For any two funds, the performance difference will be due to many contributing factors, not the least of which is idiosyncratic risk. Consequently, a performance difference will be a poor measure of the value factor return. But as the universe expands to include hundreds, and then thousands, of funds, we should be able to infer with some confidence the monthly returns attributable to each unit of value factor exposure.

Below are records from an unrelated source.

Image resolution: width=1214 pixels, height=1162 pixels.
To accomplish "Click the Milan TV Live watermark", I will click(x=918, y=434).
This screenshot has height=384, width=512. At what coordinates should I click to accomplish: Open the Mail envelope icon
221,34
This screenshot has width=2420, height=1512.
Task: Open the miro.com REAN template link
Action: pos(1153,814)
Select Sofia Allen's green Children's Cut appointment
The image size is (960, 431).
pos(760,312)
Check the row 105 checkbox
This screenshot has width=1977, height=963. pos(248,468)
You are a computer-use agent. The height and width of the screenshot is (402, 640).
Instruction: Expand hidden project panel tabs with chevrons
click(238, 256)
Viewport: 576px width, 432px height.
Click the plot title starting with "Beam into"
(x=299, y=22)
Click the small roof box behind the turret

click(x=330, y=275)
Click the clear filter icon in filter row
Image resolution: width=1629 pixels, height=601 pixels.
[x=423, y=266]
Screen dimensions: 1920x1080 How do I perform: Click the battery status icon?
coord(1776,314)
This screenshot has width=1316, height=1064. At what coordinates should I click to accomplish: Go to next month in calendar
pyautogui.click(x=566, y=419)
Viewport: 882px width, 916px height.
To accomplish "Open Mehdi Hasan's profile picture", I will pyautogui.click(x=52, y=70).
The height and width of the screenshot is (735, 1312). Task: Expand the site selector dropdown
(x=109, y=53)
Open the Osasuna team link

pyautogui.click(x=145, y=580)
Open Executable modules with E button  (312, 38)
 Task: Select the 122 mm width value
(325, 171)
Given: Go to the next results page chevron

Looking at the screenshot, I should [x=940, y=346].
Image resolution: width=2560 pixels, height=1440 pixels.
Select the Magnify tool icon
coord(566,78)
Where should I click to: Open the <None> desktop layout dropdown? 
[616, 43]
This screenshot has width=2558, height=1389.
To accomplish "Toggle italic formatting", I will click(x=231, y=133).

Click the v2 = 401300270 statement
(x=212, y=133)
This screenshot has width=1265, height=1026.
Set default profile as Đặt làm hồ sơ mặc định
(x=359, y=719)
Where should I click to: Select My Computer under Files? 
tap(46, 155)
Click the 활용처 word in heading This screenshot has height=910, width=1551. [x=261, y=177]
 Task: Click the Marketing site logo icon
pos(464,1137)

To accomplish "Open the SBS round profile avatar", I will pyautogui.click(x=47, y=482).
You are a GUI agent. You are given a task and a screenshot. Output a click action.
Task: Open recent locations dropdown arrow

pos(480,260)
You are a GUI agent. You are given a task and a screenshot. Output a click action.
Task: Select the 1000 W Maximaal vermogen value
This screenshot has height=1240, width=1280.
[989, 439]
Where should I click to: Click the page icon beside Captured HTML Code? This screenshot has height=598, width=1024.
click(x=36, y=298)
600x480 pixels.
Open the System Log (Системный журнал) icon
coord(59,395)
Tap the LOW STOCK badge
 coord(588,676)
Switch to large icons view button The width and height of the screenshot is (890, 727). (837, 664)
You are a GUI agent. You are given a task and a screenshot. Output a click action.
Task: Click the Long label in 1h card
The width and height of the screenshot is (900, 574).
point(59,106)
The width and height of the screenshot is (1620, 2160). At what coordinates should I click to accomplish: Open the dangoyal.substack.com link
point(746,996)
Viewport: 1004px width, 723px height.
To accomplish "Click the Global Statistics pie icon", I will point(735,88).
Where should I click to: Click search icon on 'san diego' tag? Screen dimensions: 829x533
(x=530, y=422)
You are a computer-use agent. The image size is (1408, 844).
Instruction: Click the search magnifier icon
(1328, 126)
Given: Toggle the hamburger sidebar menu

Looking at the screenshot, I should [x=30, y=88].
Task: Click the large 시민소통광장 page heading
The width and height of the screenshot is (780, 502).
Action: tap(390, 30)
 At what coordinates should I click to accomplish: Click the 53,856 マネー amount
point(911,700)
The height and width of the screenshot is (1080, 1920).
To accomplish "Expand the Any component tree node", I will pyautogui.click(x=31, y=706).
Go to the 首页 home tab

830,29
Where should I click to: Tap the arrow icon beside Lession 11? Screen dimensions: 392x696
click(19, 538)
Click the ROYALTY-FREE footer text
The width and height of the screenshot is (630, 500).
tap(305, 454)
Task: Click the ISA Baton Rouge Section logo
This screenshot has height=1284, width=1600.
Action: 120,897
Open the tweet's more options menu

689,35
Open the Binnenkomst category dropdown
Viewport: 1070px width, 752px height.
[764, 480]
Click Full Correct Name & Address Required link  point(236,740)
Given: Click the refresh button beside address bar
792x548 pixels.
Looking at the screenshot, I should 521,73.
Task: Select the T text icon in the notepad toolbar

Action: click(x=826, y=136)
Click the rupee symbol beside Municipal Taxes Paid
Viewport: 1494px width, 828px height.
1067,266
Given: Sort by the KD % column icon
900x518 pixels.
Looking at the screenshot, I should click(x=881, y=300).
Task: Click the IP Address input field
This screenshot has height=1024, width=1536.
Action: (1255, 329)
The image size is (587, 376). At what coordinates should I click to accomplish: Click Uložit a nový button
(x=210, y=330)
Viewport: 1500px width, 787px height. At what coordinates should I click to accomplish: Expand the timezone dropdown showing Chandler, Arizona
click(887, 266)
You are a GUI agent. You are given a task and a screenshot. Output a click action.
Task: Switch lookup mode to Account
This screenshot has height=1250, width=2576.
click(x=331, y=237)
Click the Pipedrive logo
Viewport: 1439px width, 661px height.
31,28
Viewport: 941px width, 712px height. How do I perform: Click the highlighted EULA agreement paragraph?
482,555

In a perfect world, the monthly factor returns derived from fund factor loadings, or the reverse-engineered factor returns, should very closely match the returns from the theoretical long–short portfolios used to create factors and factor-return time series. In fact, the returns derived from these two very different factor-return time series—one based on a long–short paper portfolio, and the other based on live fund returns—exhibit extremely high correlation (averaging over 90%). Month to month they track very closely. The mean returns, however, are shockingly different. Factor returns captured by mutual fund managers, especially for the factors with the largest historical long–short returns, tend to be starkly lower than their theoretical paper portfolio counterparts.
Our analysis relies on data from Morningstar Direct Mutual Fund Database for the period January 1990–December 2016. The dataset reports historical monthly total returns for all mutual funds, including ones that were liquidated or merged, ensuring our mutual fund dataset is largely survivorship-bias free. The initial fund sample includes US open-end long-only active equity funds with at least two years of return history as of December 2016. We then limit the funds in our sample to A-share, no-load, and institutional share classes.6
Our final US fund sample consists of 5,323 funds—a mixture of live funds and funds that no longer exist today. Figure 1 illustrates the evolution of the fund sample over time. Our sample size, the blue line, begins with 658 funds in 19907 (just over 392 unique funds not counting the different share classes) and gradually increases to a peak of 3,800 funds in 2008, before falling to about 3,000 funds in 2016.
The green line tracks the percentage of funds with reported returns, but without reported expense ratios. Information on fund expense ratios is not available for many funds, especially in the early part of the sample. Our main analyses use net-of-expense fund returns, which is how Morningstar Direct reports the data. For the subset of funds for which we do have expense data, we also conduct a robustness test showing results based on gross-of-expense fund returns.